* _Given problem_:
Please copy the lines from the one containing "Click the Corona VFB title bar" up to and including the one containing "should pyautogui.click(x=298, y=53).", character for character.

§ §

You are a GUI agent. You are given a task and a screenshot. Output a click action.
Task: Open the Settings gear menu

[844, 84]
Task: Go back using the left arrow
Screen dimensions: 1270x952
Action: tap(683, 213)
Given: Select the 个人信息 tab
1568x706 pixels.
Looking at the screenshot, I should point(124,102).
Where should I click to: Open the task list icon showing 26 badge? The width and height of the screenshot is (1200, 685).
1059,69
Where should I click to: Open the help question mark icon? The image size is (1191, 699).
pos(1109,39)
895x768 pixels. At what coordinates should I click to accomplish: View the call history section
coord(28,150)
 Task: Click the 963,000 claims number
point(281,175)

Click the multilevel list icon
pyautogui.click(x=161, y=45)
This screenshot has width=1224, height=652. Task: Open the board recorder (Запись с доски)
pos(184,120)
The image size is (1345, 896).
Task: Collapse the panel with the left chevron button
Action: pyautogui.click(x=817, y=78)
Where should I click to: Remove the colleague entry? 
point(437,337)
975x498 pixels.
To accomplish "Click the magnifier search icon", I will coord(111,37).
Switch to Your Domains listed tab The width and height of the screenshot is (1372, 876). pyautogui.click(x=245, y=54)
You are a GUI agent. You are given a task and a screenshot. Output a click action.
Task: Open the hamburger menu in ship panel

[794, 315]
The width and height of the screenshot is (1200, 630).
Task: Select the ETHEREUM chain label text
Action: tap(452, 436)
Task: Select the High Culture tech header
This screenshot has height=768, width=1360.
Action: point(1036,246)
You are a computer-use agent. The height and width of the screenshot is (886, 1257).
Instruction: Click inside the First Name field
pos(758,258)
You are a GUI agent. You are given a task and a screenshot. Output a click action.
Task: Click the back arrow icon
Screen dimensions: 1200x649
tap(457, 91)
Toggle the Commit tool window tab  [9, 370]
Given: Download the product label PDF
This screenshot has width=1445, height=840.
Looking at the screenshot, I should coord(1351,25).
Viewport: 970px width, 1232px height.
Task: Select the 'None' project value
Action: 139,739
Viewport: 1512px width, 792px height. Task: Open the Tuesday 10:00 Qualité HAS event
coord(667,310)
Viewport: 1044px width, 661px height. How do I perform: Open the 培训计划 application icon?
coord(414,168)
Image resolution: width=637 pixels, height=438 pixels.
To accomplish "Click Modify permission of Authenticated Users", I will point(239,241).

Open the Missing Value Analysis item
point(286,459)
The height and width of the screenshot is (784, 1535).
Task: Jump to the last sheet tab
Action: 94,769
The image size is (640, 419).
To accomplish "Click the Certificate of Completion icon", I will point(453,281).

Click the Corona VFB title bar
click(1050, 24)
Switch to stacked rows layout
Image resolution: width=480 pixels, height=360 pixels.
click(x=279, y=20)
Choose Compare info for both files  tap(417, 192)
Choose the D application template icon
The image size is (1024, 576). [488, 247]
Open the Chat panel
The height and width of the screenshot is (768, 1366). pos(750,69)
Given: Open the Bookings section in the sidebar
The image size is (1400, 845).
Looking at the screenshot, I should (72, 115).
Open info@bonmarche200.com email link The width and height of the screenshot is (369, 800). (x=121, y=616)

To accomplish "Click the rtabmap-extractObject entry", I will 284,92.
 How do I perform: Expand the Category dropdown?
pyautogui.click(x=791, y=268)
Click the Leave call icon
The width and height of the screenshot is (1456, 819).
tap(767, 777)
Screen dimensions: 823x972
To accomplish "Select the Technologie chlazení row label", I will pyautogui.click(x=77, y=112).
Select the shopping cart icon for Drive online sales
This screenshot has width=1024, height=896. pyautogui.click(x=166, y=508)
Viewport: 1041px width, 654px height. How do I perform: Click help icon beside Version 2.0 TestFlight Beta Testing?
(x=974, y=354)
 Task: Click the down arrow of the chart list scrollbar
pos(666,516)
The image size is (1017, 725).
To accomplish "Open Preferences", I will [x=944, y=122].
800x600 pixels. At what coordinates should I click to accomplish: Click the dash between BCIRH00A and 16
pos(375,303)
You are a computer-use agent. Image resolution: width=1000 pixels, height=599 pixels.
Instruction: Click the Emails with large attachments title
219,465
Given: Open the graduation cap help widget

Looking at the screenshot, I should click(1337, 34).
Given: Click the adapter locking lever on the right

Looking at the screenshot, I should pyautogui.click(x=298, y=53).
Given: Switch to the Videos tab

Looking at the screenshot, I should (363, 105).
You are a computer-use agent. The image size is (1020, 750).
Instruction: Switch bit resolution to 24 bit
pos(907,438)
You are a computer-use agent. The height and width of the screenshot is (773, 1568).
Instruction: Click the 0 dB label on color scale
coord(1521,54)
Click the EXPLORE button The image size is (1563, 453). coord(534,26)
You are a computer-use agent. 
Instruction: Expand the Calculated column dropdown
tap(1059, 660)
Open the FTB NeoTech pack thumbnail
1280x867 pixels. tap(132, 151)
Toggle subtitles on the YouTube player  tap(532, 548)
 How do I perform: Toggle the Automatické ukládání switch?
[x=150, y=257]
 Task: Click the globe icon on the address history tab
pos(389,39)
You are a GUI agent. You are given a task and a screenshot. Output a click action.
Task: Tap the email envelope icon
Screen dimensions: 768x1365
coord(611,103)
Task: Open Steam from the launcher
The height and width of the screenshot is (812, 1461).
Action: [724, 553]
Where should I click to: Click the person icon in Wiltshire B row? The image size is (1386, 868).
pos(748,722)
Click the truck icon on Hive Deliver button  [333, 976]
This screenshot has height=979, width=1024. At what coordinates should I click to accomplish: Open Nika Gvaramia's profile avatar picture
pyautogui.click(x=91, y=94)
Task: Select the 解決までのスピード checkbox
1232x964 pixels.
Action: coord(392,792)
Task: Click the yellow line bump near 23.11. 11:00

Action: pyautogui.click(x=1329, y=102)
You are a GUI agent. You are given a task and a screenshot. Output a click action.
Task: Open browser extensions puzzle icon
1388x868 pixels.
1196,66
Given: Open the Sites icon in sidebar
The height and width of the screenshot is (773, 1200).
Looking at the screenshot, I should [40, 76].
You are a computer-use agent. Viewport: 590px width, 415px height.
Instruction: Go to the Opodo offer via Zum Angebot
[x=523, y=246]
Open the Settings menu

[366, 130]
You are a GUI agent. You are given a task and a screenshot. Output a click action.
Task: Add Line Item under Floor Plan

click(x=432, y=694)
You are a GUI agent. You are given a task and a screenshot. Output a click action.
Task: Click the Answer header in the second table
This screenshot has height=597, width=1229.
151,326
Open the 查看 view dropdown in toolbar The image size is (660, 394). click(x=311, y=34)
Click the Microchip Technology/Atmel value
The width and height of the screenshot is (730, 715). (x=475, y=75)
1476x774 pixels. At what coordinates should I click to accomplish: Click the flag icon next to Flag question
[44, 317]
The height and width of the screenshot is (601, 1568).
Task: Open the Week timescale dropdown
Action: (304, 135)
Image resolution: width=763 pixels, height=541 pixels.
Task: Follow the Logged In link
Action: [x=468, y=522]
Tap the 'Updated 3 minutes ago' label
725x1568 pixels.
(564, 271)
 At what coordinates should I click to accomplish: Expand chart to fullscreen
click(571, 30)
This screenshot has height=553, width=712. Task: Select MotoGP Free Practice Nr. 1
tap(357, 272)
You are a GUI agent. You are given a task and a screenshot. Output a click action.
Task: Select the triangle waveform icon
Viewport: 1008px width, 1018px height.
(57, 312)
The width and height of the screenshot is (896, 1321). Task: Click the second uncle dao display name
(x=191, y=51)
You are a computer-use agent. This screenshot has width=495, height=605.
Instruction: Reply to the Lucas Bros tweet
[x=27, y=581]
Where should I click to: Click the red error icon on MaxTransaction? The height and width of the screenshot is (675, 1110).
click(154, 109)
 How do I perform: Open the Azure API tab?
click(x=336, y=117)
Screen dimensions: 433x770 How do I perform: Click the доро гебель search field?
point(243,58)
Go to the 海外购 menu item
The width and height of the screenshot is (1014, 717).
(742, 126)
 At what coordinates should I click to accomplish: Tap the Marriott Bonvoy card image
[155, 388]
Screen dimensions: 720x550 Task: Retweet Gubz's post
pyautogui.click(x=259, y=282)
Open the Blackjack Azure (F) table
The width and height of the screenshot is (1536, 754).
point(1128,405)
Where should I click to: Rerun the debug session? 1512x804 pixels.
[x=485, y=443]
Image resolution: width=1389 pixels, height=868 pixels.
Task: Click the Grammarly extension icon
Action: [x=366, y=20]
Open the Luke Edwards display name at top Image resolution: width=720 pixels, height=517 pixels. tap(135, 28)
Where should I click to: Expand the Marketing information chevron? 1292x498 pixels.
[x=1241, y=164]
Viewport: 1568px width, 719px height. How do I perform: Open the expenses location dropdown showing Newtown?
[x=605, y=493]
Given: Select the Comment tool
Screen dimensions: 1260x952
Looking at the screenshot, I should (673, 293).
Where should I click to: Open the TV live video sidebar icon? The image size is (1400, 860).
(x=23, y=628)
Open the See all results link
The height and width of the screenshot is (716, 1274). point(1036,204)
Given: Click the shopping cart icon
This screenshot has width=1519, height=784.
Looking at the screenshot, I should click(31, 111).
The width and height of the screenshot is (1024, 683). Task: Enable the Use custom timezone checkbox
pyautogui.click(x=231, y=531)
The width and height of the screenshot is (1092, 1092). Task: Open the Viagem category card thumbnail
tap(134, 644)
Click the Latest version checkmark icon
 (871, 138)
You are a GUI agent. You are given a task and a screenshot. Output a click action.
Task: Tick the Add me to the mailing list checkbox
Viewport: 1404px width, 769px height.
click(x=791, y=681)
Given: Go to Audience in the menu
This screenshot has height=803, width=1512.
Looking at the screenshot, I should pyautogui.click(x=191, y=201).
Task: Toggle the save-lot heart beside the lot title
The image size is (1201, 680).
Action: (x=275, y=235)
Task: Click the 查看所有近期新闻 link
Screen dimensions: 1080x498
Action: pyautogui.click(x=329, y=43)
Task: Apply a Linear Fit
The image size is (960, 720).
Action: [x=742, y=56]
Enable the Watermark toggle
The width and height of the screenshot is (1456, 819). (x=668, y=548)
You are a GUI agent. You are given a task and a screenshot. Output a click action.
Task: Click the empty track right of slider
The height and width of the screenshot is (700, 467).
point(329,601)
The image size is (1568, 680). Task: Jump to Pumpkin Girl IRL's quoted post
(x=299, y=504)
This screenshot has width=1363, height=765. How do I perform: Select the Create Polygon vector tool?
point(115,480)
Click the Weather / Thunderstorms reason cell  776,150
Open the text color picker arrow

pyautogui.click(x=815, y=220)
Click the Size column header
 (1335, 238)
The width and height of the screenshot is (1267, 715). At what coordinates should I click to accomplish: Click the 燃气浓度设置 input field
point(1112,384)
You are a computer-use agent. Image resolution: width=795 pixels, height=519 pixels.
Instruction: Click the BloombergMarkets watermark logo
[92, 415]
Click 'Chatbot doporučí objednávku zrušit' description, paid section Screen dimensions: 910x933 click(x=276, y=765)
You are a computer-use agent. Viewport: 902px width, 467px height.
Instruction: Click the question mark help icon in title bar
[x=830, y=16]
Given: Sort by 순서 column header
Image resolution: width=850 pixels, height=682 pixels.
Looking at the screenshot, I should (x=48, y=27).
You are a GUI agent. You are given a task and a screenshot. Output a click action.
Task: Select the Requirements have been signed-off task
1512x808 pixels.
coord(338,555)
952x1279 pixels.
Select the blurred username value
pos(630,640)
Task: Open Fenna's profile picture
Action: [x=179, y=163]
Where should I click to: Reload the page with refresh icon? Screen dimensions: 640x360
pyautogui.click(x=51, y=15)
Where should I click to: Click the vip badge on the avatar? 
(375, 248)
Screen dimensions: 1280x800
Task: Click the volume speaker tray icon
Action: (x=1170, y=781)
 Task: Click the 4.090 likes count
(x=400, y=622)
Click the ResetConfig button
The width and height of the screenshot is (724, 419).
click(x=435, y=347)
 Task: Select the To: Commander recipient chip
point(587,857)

§ §

* _Output of the exercise_:
Click the Corona VFB title bar
click(1050, 24)
Switch to stacked rows layout
Image resolution: width=480 pixels, height=360 pixels.
click(x=279, y=20)
Choose Compare info for both files  tap(417, 192)
Choose the D application template icon
The image size is (1024, 576). [488, 247]
Open the Chat panel
The height and width of the screenshot is (768, 1366). pos(750,69)
Given: Open the Bookings section in the sidebar
The image size is (1400, 845).
Looking at the screenshot, I should (72, 115).
Open info@bonmarche200.com email link The width and height of the screenshot is (369, 800). (x=121, y=616)

To accomplish "Click the rtabmap-extractObject entry", I will 284,92.
 How do I perform: Expand the Category dropdown?
pyautogui.click(x=791, y=268)
Click the Leave call icon
The width and height of the screenshot is (1456, 819).
tap(767, 777)
Screen dimensions: 823x972
To accomplish "Select the Technologie chlazení row label", I will pyautogui.click(x=77, y=112).
Select the shopping cart icon for Drive online sales
This screenshot has width=1024, height=896. pyautogui.click(x=166, y=508)
Viewport: 1041px width, 654px height. How do I perform: Click help icon beside Version 2.0 TestFlight Beta Testing?
(x=974, y=354)
 Task: Click the down arrow of the chart list scrollbar
pos(666,516)
The image size is (1017, 725).
To accomplish "Open Preferences", I will [x=944, y=122].
800x600 pixels. At what coordinates should I click to accomplish: Click the dash between BCIRH00A and 16
pos(375,303)
You are a computer-use agent. Image resolution: width=1000 pixels, height=599 pixels.
Instruction: Click the Emails with large attachments title
219,465
Given: Open the graduation cap help widget

Looking at the screenshot, I should click(1337, 34).
Given: Click the adapter locking lever on the right

Looking at the screenshot, I should pyautogui.click(x=298, y=53).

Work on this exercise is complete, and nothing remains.